The Danish fire losses dataset has been already adjusted for inflation. However, the PCS dataset consists of raw data. Since the data have been collected over a considerable period of time, it is important to bring the values onto a common basis by means of a suitably chosen index. The choice of the index depends on the line of insurance. For example, an index of the cost of construction prices may be suitable for fire and other property insurance, an earnings index for life and accident insurance, and a general price index may be appropriate when a single index is required for several lines or for the whole portfolio. Here we adjust the PCS dataset using the Consumer Price Index provided by the U.S. Department of Labor. Note, that the same raw catastrophe data, however, adjusted using the discount window borrowing rate that refers to the simple interest rate at which depository institutions borrow from the Federal Reserve Bank of New York was analyzed by Burnecki, Härdle, and Weron (2004). A related dataset containing the national and regional PCS indices for losses resulting from catastrophic events in USA was studied by Burnecki, Kukla, and Weron (2000).

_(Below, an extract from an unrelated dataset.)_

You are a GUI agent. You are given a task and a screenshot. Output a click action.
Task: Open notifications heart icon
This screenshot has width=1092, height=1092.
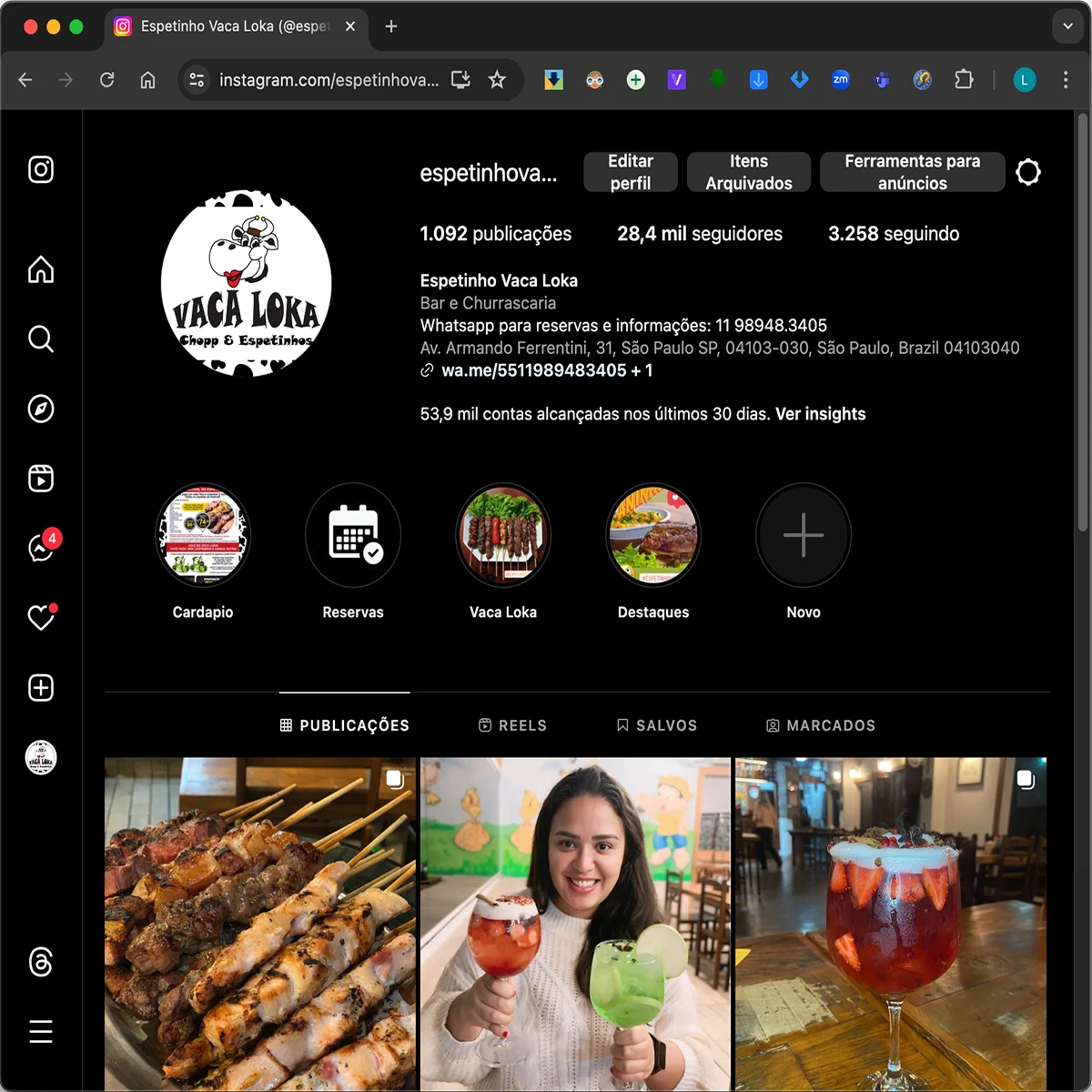[x=41, y=619]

As suggested in the proceeding section we first look for the appropriate shape of the distribution. To this end we plot the empirical mean excess functions for the analyzed data sets, see Figure 13.7. Both in the case of PCS natural catastrophe losses and Danish fire losses the data show a super-exponential pattern suggesting a log-normal, Pareto or Burr distribution as most adequate for modeling. Hence, in the sequel we calibrate these three distributions.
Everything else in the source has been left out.